Task data:
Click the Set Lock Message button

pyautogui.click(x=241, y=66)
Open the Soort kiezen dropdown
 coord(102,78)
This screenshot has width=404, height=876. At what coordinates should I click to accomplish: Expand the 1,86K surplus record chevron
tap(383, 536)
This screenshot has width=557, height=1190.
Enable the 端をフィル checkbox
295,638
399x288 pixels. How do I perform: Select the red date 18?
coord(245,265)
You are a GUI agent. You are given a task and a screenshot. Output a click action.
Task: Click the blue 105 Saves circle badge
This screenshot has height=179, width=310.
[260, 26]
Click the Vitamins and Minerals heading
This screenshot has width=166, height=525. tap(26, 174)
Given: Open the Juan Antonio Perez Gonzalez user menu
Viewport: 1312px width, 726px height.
* * *
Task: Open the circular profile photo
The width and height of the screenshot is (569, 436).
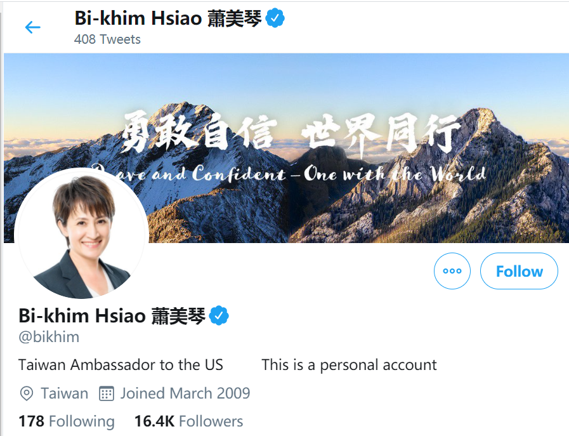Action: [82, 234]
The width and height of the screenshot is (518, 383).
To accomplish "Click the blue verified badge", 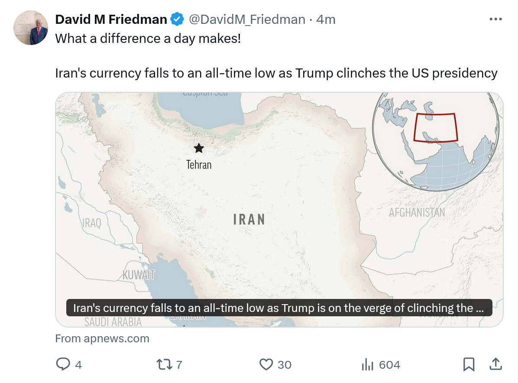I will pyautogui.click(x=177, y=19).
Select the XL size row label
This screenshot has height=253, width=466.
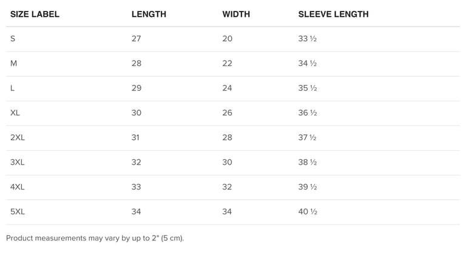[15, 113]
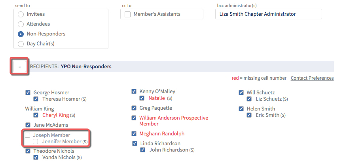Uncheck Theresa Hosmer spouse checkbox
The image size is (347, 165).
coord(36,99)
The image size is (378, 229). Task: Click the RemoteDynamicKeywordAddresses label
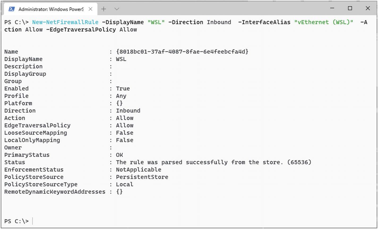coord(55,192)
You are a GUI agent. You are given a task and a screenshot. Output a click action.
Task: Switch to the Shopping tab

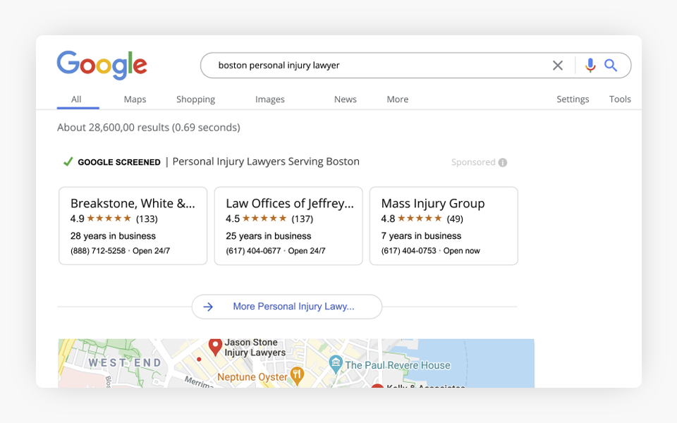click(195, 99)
* * *
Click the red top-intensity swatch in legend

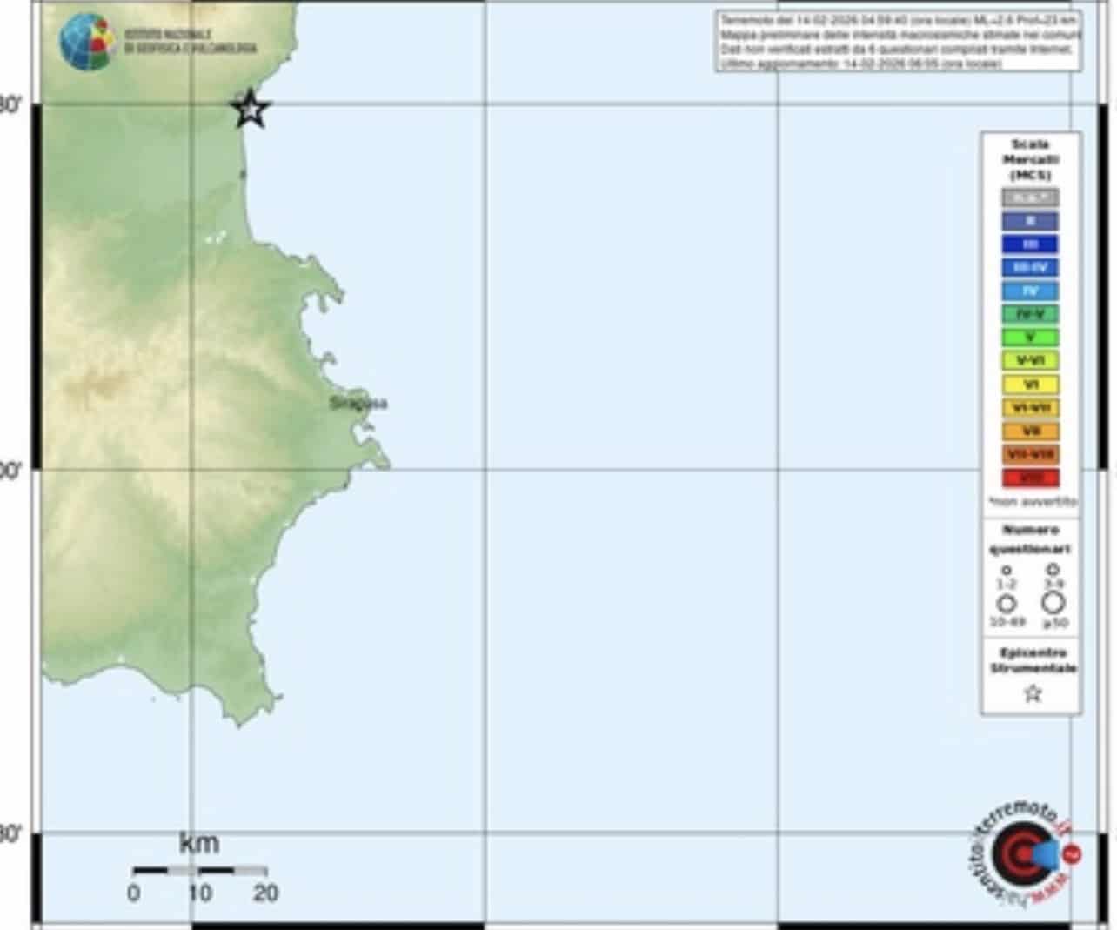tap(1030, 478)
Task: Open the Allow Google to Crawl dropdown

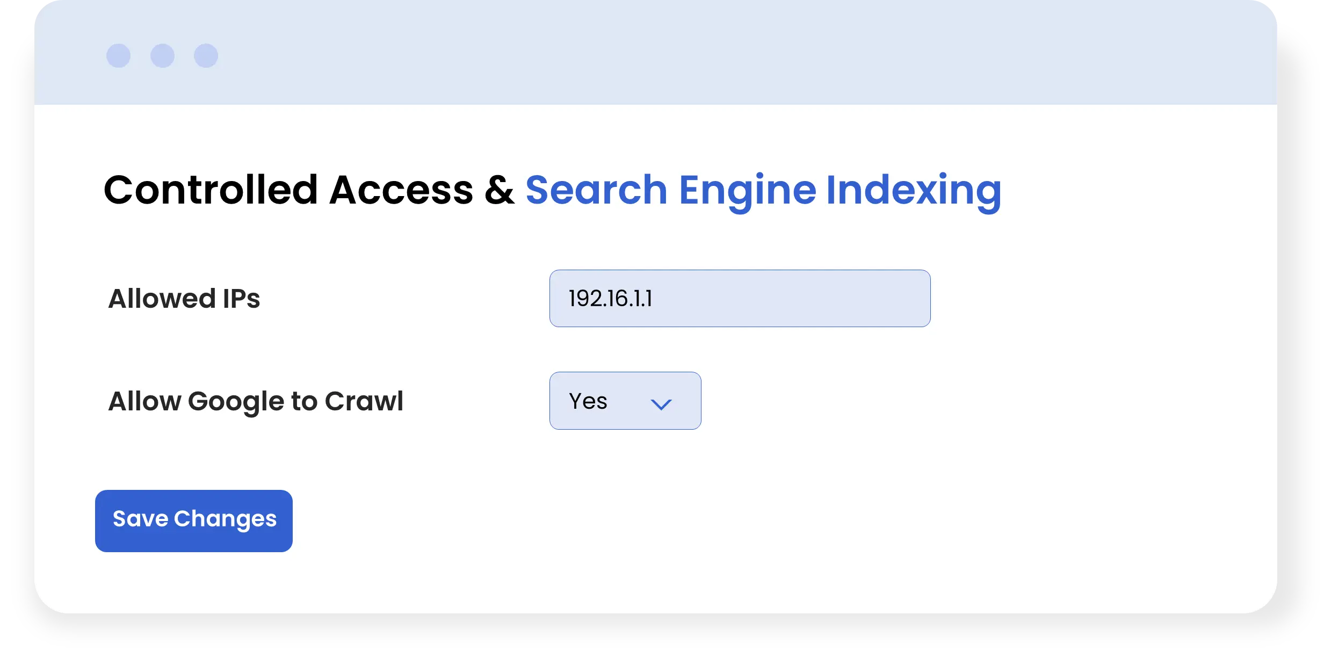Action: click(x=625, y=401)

Requirements:
Update the data from the line that has "Click the red top-intensity swatch in legend" through the line that has "Action: click(x=625, y=401)" by changing "dropdown" to "menu" and keeping everything else the same. Leave out the pictures.

Written solution:
Click the red top-intensity swatch in legend

tap(1030, 478)
Task: Open the Allow Google to Crawl menu

Action: click(x=625, y=401)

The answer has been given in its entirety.